Confabb is lead by former PubSub co-founder Salim Ismail, product manager Cameron Barrett (who incidentally built campaign web sites for Wesley Clark and John Kerry) and former AT&T exec and PubSub team member Jon Mandell. Early investors include chronic conference attendee and web innovator Dave Winer.

At launch the site includes details on more than 16,000 conferences and anyone can fill out a form to submit other events for consideration. Confabb calls itself the largest conference database in the world. It’s a very well put together site; there are both standard categories and tags, integration of off-site resources, reputation management, user watch pages to track a number of events, a badge generator to post conference logos on your blog and iCal export of your conference list. Attendees and watchers can list themselves for public display.

Confabb plans on rolling out a number of new features over the next two to three months, including integration with more calendar programs, video and podcast listings, web based chat rooms per conference and per session and both native and integrated RSVP capabilities. It’s an ambitious road map, but most of these features look like tech industry best practices brought together into one place at a time when at least our sector is finally widely familiar with them.

Will Confabb be able to gain traction outside the Web 2.0 world? If attendees of events like the All Asian Food Expo and the Second International Doris Lessing Conference start using Confabb then the events world could really be shaken up. Building use of the system outside the community most prepared for it will take a concerted effort and probably some changes to suit the cultures of other conference communities.
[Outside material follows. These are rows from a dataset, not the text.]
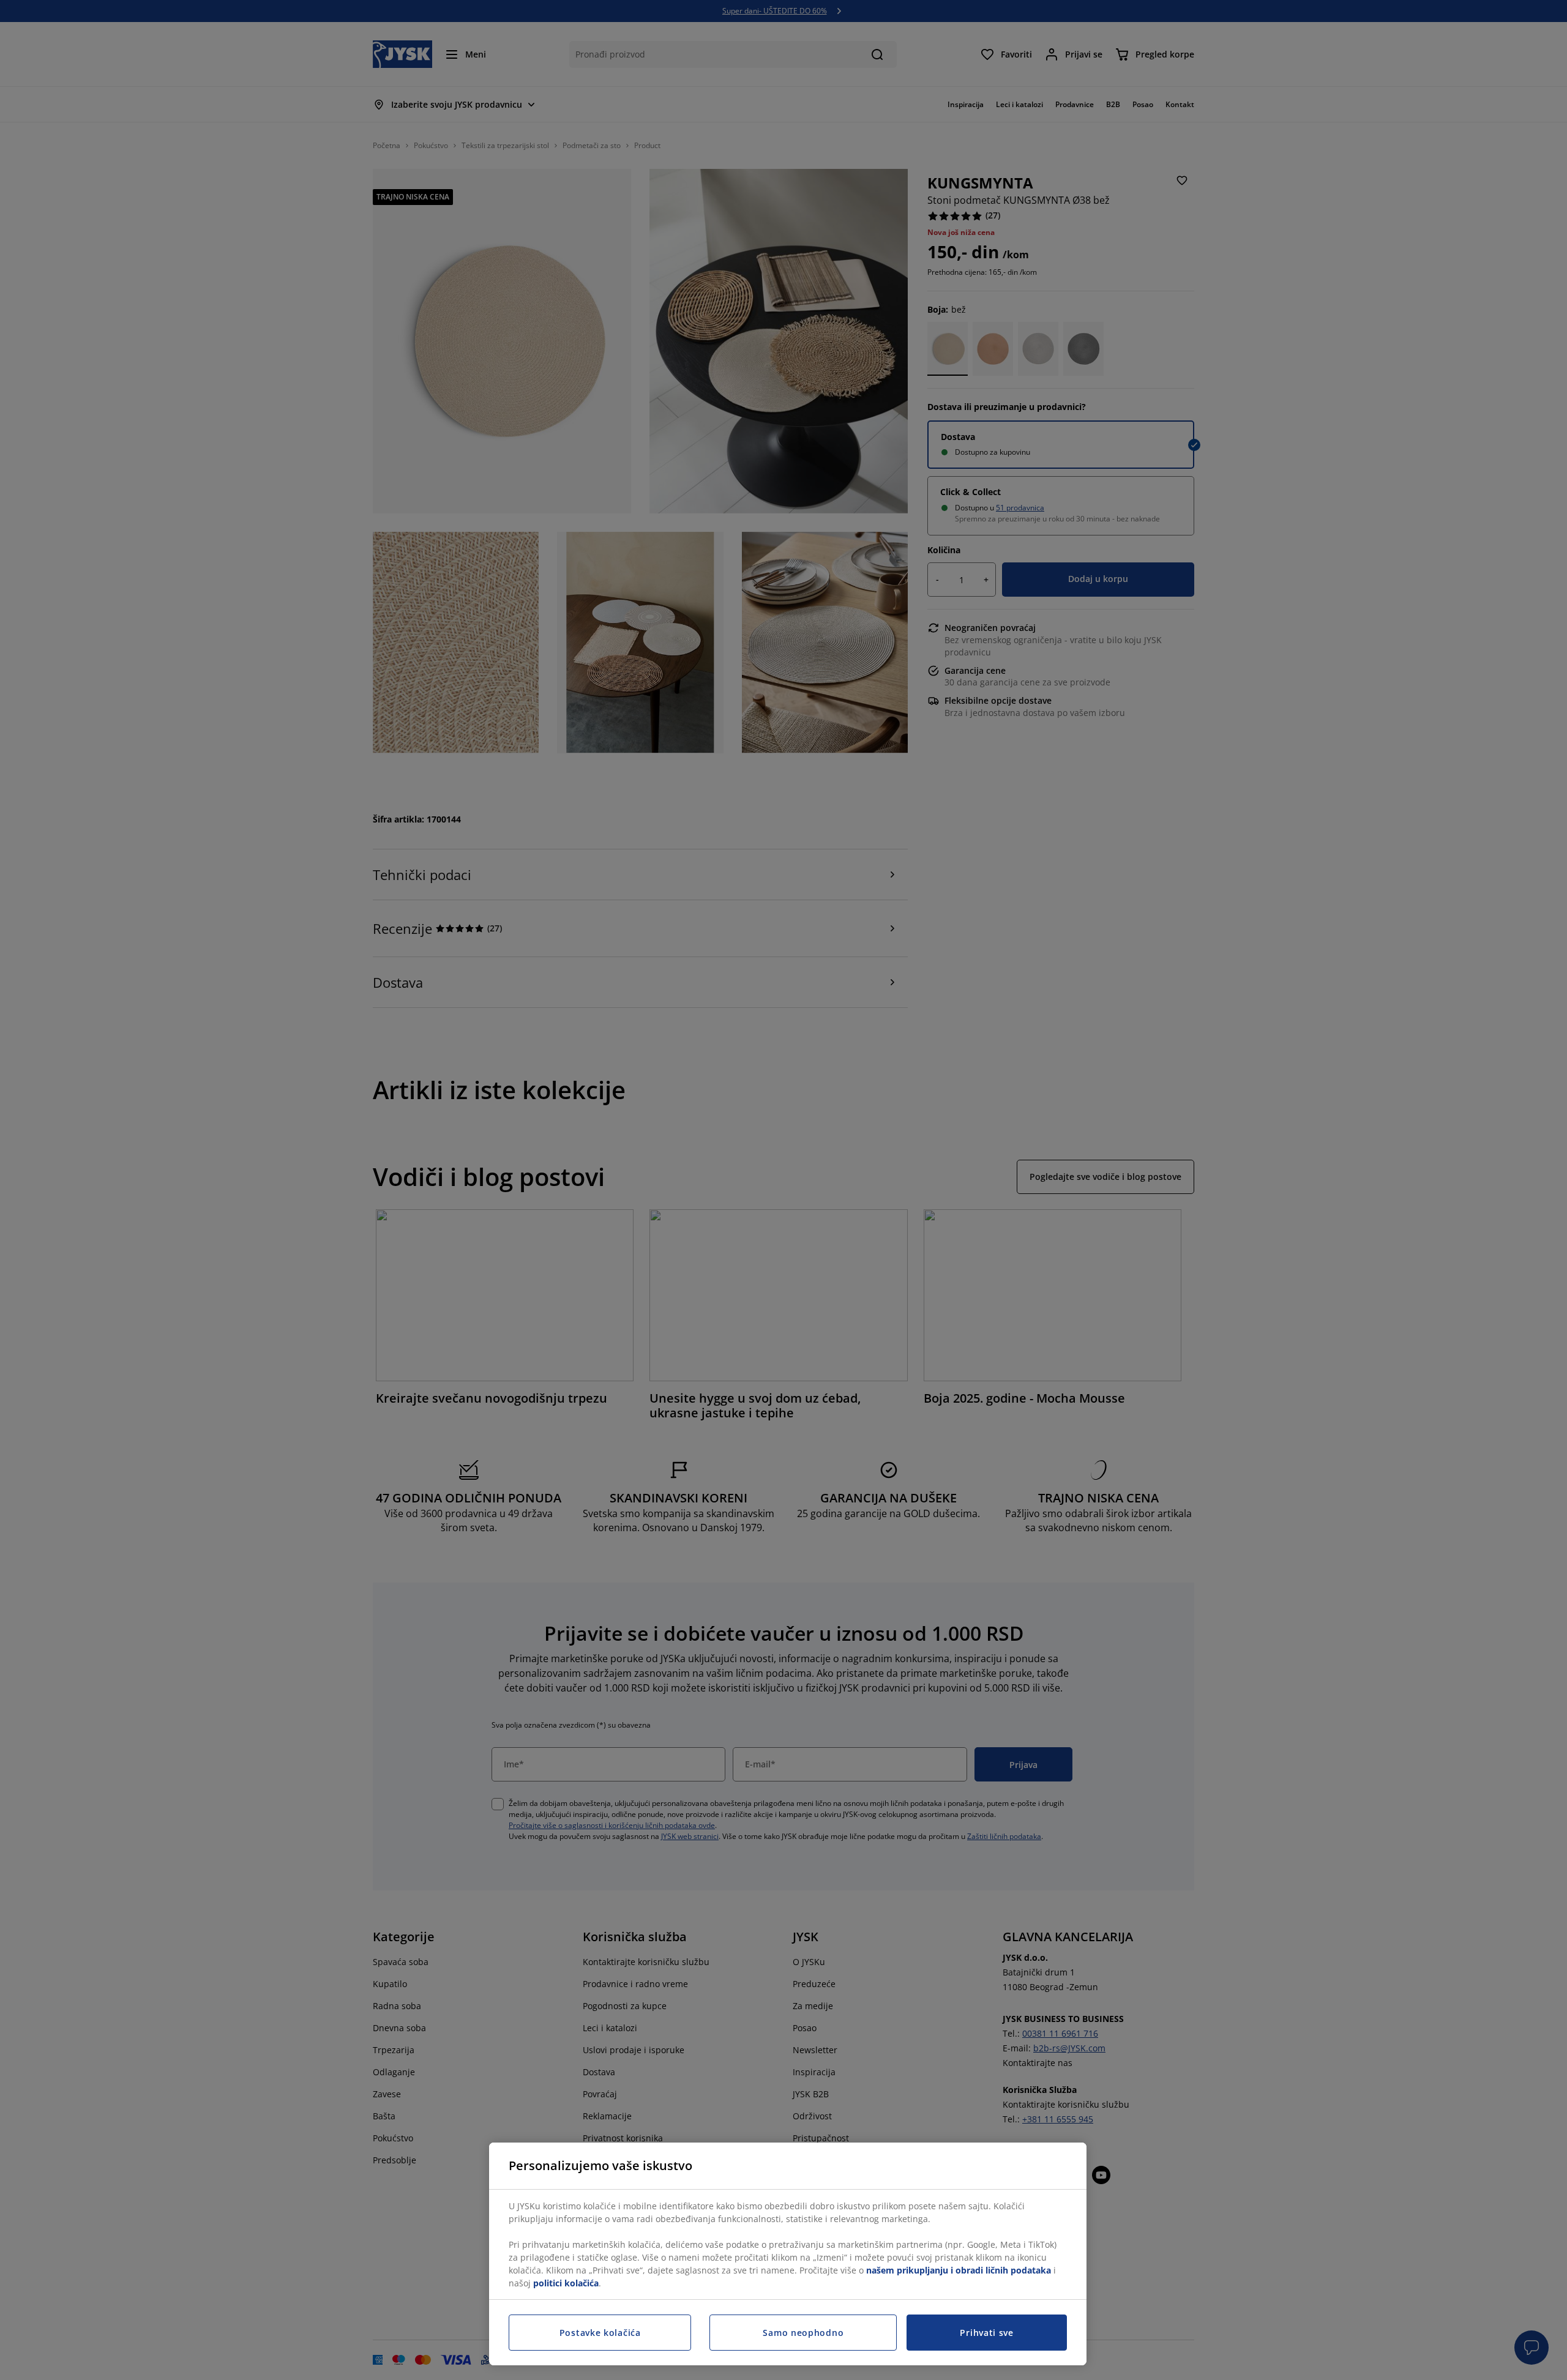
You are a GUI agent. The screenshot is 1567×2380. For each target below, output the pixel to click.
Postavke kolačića (600, 2332)
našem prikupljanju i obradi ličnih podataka (958, 2270)
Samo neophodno (803, 2332)
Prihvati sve (986, 2332)
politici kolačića (566, 2283)
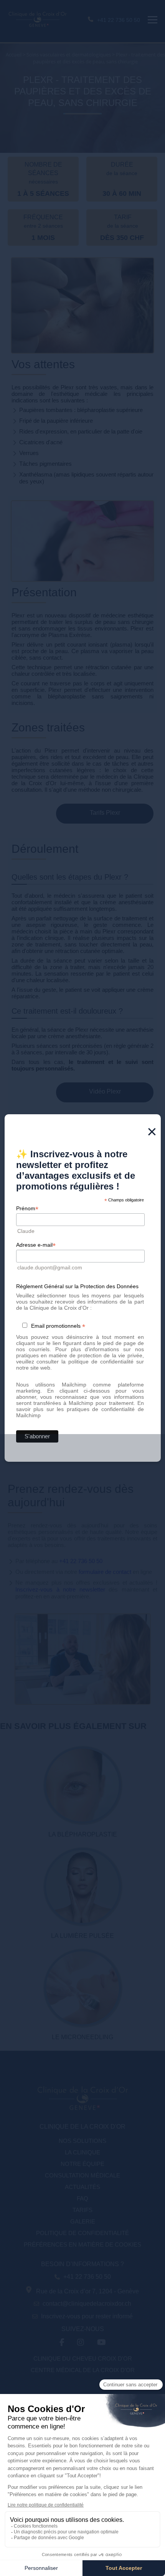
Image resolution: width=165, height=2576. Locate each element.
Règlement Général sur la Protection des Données (77, 1286)
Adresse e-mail (36, 1245)
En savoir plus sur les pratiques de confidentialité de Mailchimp (80, 1409)
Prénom (27, 1208)
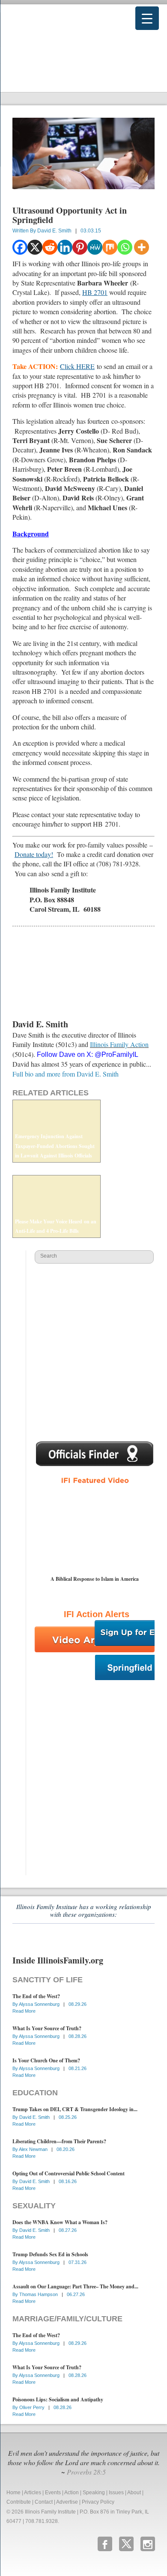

There are a few technical things that Confabb could still use. RSS feeds for events by categories are needed badly. Microformats are being considered, the company says, and would help demonstrate that Confabb is a community participant more than trying to be an exclusive destination site. The integration with off site resources is great, I’d like to see Mary Hodder’s Speakers Wiki, a wiki intended to help diversify conference speaker lists, drawn from as well. Map and attendee tag features as was explored by the service Attendr could be interesting too.

It’s high time someone took the best practices from across the web that conference attendees and support sites have been developing. It’s great that Confabb is bringing many different services together and aggregating them. The project should get a lot of support and I expect that at least the web world, if not the larger conference world, will be using Confabb quite a bit.